İçimdeki umut dalları o kadar kurumuş ki yanılabileceğim bir vaha bile çıkmıyor karşıma. Şu tepenin ardında vardır belki hayali ile bir o tepeye bir bu tepeye tırmanıyorum. Yok, orada da çıkmıyor. Hemen sol yamaçtaki tepeye koşuyorum, orası da yanıltmıyor. Yok, yok işte orada da göremiyorum. Güneş tepemde, kan ter içinde bir sonraki tepeye koşarken kızgın kumların harareti yakıyor genzimi, ayaklarımı ve umut dallarımı. Kan ter içinde çölün tam ortasında bir ağaç görüyor ve sırtımı ona yaslıyorum. Halsizlik, yorgunluk bir yana susuzluktan da bitap kalmanın düşkünlüğü ile önümdeki kum taneleri kurcalarken sırtımı yasladığım ağaç beni bir çocuk gibi bağrına basıyor. Çocuk dediysem tam hikaye anlatmalık çocuk.
Beni bağrına basan ağaç çölde bir tepeden bir tepeye koşan Hacer annemizi anlatıyor. Kucağında bir de İsmail olduğundan bahsediyor. “Hem biliyor musun onun durumu senden daha vahimdi” diyerek devam ediyor hikayesine. “O’nun sırtını yaslayacağı, gölgesinde oturup soluklanacağı bir ben bile yoktum” diyor. Ama öyle güzel anlatıyor ki sanki o günlere bizzat tanık…
İçimi okur gibi “Yok tanık olmadım ama İsmail’in bulduğu suyun sayesinde hala hayattayım” diyor.
“Sen de eğer koşacaksan, bu koşuna bir mana kazandır. Tepeler arası koşup giderken telef olma. Koşunu ilahi bir güce dayandır. Ve o ilahi gücün seni hiç bir şartta yalnız bırakmayacağına inan. İşte o zaman vaha aramayacak, sen vaha olacaksın susuz kalmış gönüllere. Haydi bakalım çöl yolcusu, artık kalk bu kadar dinlenmek yeter. İçinde bulunduğun çöle kutsal bir su getir.” Diyerek beni uğurluyor. Beni sarmaladığı kollarına, hikayeler anlattığı dallarına, hoş tınılar söylediği yapraklarına bakarak ayrılıyorum yanından.
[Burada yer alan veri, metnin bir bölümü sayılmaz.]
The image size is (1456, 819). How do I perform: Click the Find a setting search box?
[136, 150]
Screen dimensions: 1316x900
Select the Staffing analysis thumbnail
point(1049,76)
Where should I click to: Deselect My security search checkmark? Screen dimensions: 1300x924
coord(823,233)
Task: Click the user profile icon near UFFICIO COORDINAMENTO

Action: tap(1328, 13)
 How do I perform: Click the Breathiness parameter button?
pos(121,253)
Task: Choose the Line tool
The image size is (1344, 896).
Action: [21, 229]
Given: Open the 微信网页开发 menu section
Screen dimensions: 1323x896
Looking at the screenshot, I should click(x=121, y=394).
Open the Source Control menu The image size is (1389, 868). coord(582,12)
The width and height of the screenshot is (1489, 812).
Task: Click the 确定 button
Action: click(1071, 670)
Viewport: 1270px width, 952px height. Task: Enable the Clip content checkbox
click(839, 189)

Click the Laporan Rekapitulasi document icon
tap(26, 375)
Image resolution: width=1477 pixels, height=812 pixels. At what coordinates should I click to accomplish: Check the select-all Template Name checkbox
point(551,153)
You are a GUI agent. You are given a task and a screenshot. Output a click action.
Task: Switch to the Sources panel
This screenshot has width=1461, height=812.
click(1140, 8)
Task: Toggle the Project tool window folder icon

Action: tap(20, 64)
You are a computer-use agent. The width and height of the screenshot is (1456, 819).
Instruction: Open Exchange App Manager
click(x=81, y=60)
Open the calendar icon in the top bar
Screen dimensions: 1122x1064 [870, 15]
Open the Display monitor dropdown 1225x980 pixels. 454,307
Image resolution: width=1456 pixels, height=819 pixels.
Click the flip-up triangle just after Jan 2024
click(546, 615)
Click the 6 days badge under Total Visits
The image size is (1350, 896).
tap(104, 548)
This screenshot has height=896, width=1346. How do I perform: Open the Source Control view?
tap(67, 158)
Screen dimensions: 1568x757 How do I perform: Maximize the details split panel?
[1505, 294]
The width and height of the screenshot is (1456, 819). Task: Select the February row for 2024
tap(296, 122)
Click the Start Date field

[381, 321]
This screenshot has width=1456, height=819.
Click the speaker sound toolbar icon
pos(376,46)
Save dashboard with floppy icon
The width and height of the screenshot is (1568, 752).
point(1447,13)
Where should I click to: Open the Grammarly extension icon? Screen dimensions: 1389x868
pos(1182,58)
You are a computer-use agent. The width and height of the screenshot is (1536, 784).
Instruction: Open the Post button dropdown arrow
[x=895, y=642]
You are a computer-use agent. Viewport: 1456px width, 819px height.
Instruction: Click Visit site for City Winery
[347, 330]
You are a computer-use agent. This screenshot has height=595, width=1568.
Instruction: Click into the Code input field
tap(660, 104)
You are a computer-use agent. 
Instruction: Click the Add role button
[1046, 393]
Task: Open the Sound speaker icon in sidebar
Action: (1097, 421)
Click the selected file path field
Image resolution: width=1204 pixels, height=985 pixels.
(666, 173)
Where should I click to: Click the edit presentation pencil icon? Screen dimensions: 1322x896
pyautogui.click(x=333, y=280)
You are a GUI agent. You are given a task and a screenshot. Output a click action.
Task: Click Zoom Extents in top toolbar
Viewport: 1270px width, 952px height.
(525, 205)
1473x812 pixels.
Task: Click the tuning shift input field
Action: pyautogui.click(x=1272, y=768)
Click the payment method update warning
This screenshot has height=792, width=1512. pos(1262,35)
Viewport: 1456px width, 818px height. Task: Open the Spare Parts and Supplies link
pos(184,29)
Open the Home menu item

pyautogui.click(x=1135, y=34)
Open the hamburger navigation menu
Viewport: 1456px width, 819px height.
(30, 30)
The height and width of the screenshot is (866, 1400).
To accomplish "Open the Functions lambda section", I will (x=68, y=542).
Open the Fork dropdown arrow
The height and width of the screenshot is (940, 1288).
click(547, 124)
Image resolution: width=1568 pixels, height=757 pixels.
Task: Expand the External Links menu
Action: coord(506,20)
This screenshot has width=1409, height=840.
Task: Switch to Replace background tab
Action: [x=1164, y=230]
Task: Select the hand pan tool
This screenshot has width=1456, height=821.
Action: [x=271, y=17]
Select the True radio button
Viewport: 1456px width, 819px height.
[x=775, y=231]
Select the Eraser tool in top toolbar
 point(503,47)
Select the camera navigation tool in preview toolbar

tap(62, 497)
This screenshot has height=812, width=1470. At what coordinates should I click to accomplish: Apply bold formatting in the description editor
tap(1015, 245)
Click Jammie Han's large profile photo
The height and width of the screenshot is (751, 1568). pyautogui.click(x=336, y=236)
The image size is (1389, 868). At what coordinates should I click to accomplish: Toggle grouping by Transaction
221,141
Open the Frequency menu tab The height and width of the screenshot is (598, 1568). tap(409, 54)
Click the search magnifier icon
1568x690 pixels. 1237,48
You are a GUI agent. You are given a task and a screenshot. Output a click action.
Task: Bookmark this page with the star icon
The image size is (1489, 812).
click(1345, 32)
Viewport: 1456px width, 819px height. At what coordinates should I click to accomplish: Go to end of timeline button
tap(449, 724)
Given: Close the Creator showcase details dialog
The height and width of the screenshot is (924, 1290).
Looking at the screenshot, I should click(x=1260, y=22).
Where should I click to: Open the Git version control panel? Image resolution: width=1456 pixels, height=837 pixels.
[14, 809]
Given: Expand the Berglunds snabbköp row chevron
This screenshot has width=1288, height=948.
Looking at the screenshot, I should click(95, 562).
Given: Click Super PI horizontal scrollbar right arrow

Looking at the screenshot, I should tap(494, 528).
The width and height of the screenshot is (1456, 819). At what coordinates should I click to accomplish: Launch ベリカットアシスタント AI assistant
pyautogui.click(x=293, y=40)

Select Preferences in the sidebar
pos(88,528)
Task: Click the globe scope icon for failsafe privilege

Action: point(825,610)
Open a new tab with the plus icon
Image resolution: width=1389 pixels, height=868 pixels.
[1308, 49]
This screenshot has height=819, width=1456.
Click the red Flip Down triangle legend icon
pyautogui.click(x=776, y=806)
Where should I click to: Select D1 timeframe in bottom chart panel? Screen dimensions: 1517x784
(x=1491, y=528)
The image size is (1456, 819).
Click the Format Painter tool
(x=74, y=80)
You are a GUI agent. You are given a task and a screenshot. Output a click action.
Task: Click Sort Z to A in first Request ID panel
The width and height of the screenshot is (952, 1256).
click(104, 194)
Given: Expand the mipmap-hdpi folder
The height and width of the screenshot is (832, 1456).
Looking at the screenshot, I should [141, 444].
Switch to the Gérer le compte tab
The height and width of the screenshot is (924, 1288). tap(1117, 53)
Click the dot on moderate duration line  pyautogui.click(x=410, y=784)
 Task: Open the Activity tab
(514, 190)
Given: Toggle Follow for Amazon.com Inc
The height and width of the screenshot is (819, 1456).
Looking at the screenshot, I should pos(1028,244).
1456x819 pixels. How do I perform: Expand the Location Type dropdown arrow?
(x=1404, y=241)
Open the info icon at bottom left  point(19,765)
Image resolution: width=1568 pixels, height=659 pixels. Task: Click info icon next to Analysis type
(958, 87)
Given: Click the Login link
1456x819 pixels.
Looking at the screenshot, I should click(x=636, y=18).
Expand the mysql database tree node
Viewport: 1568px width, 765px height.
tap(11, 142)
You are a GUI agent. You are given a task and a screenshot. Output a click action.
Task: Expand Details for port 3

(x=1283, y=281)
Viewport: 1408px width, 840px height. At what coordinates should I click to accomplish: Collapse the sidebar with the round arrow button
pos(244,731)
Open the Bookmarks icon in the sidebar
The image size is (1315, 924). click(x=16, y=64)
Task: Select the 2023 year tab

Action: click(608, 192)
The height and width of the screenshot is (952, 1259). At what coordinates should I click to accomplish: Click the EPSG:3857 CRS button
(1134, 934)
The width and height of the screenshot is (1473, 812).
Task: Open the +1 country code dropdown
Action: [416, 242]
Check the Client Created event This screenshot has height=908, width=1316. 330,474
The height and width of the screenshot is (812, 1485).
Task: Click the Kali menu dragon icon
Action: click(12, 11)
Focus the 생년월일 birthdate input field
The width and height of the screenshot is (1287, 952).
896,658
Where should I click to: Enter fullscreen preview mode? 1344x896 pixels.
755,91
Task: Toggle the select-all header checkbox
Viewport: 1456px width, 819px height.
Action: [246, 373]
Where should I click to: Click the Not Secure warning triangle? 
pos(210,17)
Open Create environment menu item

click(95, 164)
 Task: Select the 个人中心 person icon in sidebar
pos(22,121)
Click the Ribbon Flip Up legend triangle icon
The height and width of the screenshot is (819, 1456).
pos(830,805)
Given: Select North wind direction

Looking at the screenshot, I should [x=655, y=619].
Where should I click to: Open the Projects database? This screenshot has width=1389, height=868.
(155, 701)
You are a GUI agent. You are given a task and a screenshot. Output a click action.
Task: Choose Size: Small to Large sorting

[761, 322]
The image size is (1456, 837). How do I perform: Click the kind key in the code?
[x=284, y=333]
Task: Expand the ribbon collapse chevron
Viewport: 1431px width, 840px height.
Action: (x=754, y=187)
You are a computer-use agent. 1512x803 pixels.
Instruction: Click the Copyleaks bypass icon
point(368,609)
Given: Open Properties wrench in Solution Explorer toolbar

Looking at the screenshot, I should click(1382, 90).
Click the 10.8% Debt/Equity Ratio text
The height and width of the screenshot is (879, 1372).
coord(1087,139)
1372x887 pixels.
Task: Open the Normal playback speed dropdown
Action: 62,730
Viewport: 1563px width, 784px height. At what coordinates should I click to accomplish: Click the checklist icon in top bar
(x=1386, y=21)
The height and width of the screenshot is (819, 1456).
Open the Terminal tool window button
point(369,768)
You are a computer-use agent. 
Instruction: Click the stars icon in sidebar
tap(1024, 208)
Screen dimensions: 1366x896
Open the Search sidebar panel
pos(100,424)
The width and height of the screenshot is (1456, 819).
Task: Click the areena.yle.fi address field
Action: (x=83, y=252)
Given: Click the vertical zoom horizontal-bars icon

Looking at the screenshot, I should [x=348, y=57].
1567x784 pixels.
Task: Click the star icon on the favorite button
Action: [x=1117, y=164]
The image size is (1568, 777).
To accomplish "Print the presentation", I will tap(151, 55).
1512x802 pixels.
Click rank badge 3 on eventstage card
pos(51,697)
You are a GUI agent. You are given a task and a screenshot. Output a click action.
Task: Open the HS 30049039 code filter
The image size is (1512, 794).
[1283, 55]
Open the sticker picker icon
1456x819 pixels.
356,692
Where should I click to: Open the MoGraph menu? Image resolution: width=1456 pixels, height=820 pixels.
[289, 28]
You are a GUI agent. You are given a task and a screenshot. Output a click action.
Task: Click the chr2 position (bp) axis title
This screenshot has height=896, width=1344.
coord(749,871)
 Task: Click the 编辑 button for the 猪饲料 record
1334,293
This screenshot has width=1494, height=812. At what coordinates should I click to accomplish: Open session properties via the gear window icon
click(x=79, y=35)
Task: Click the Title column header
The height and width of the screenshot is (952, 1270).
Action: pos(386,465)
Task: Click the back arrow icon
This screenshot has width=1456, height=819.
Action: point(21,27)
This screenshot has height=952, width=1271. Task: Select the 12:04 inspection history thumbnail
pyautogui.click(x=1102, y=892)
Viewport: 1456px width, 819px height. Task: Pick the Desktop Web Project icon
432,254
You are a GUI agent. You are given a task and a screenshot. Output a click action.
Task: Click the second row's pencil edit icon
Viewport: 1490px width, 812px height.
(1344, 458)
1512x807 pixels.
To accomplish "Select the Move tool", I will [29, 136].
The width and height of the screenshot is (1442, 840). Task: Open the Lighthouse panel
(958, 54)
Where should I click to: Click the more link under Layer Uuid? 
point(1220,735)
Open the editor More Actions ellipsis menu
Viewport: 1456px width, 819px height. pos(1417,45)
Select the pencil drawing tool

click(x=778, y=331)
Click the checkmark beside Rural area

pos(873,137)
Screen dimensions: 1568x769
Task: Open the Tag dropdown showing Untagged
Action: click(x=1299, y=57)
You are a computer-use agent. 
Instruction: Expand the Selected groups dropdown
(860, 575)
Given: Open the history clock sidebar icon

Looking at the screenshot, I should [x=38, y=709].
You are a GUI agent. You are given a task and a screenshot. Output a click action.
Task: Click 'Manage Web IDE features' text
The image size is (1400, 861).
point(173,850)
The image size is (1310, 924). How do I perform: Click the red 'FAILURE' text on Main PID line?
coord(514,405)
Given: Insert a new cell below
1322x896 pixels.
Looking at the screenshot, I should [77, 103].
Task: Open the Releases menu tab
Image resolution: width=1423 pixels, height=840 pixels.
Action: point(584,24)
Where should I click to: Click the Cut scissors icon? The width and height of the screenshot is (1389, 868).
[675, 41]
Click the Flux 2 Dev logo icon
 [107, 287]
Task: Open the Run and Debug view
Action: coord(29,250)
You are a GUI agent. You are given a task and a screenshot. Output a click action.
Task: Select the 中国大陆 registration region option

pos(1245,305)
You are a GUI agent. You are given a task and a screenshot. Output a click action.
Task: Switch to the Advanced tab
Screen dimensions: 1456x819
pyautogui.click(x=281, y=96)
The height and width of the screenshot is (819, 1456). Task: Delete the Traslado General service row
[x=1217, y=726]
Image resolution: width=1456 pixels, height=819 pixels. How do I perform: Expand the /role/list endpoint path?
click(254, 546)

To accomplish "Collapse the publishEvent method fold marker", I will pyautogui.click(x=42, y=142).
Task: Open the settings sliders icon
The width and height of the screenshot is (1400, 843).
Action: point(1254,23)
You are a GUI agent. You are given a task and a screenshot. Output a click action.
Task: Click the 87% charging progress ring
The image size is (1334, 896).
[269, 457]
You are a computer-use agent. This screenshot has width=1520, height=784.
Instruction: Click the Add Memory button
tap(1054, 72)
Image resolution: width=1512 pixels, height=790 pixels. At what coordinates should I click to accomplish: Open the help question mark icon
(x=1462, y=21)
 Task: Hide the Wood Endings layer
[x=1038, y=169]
Yarabbi; şimdi beni tekrar tepelere vurma. Kumlar içerisinde kıymetli bir kum aratma Allah’ım. Su nasıl çıkartılır yeryüzüne, bilmiyorum. Çıkartamadığım suyu da taşıyamıyorum Yarabbi.
Bana suyu çıkartmayı göster. Taşınacak yeri, taşıyacağım kimseyi göster. Bileyim Yarabbi, ben kimin Haceri, kimin İsmail’iyim. Medeniyet nerede? Ben hangi şehre sakalık etmeliyim.